━━━ Excerpted records ━━━

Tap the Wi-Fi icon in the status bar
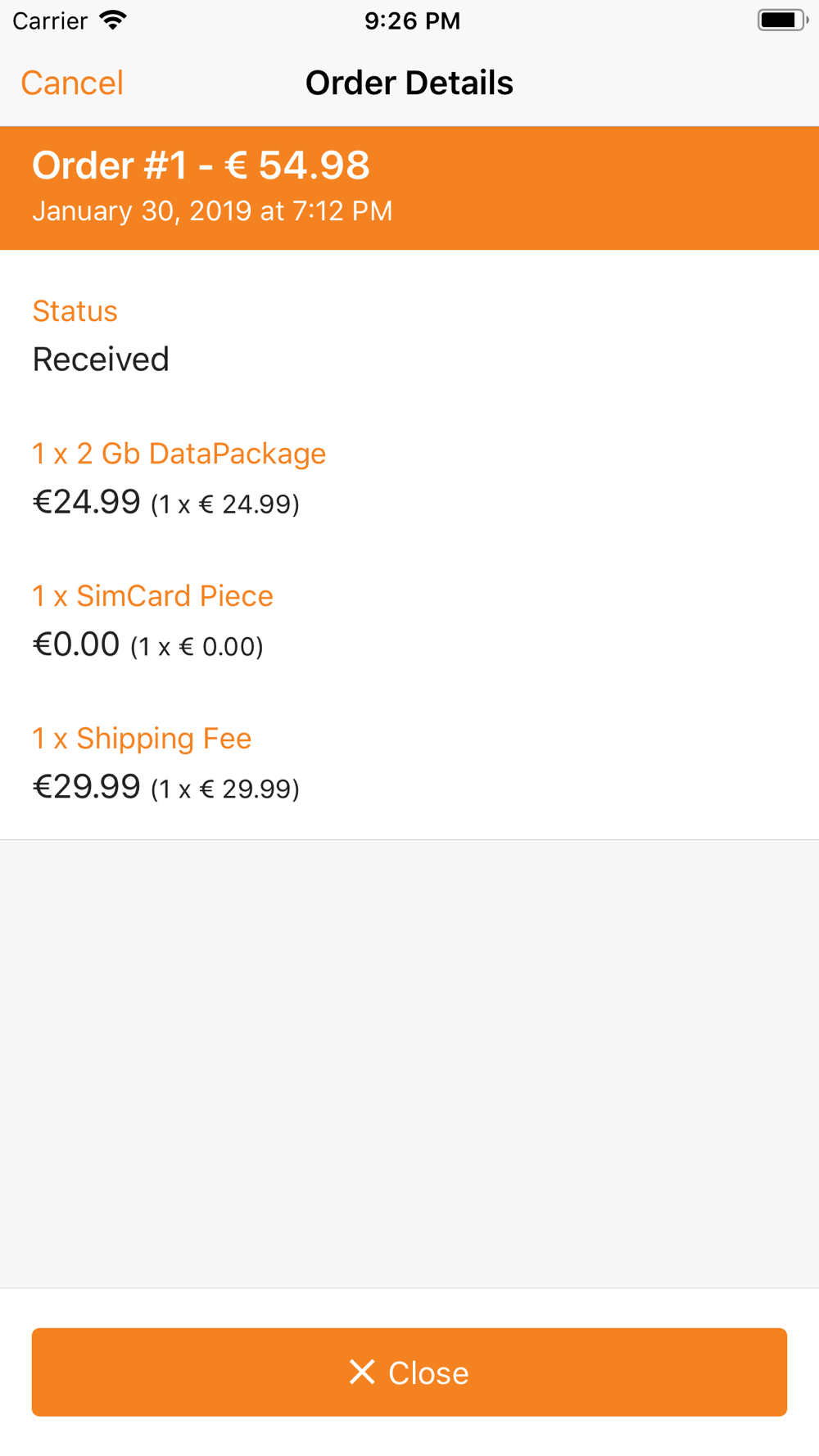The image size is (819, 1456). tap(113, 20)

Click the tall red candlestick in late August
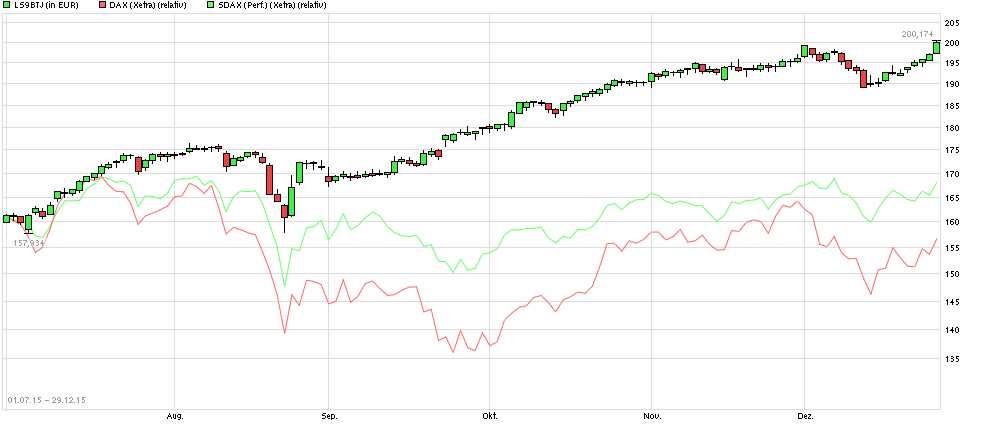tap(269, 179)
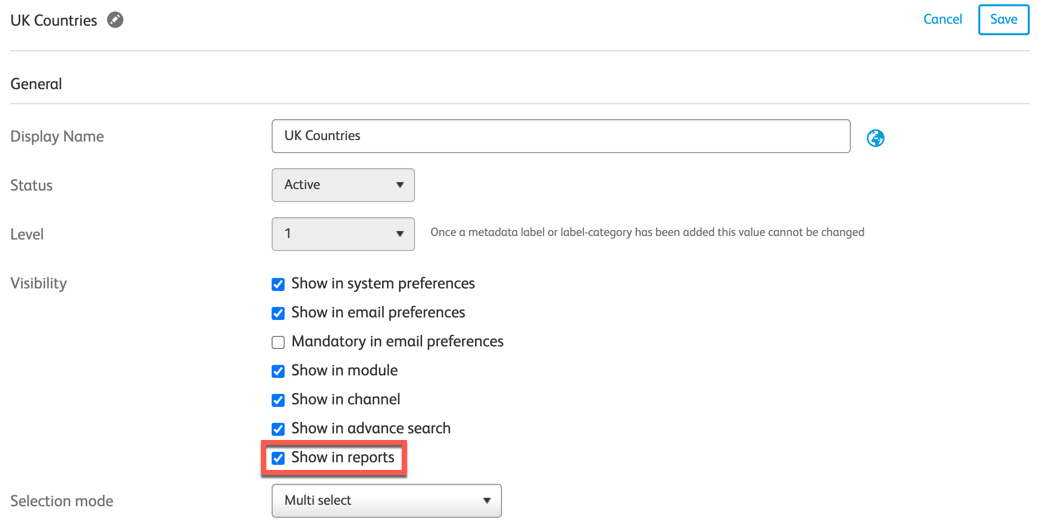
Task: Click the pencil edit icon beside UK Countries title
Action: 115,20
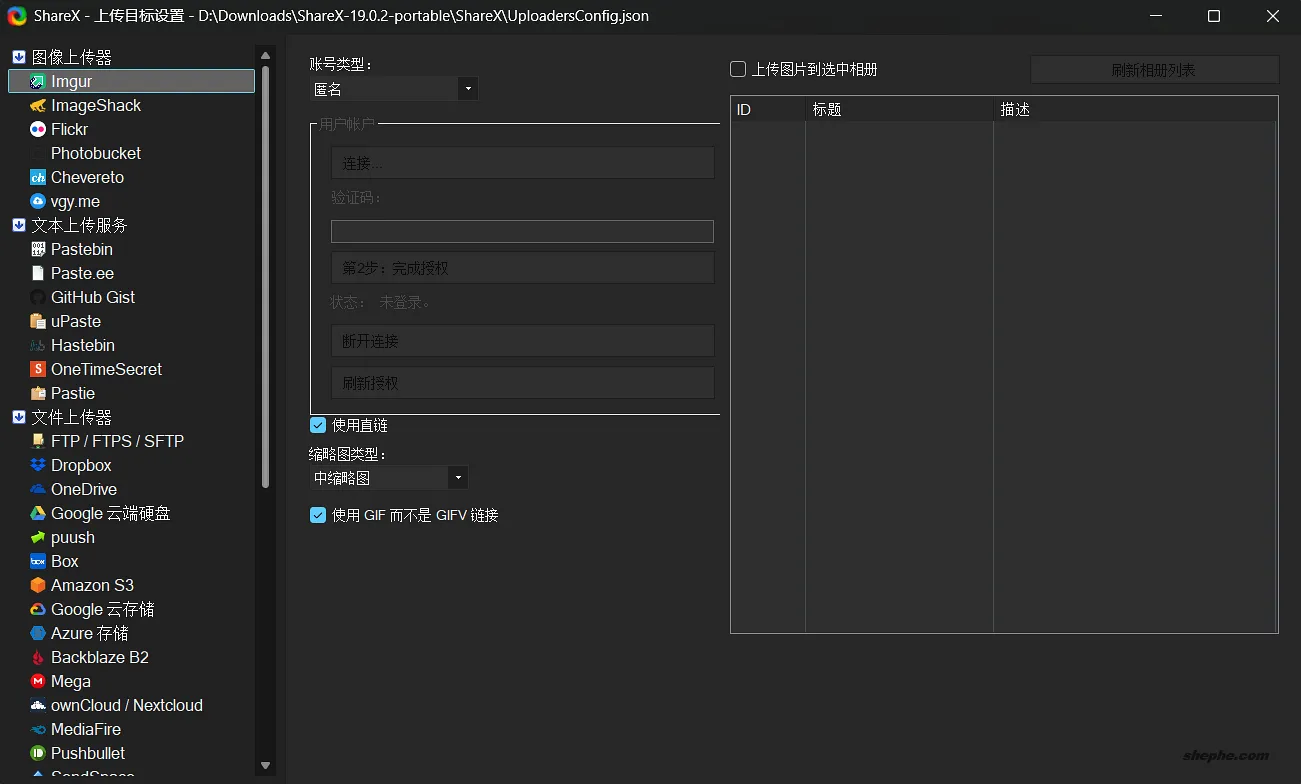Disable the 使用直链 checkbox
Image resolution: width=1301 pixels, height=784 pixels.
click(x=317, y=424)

━━━

▶ _Problem to solve_:
Exactly as written, reproduce all of the entries while dropping the pictures.

▶ _Worked solution_:
Tap the Wi-Fi icon in the status bar
The image size is (819, 1456). tap(113, 20)

Click the tall red candlestick in late August
tap(269, 179)
Task: Click the pencil edit icon beside UK Countries title
Action: 115,20
Disable the 使用直链 checkbox
Image resolution: width=1301 pixels, height=784 pixels.
click(x=317, y=424)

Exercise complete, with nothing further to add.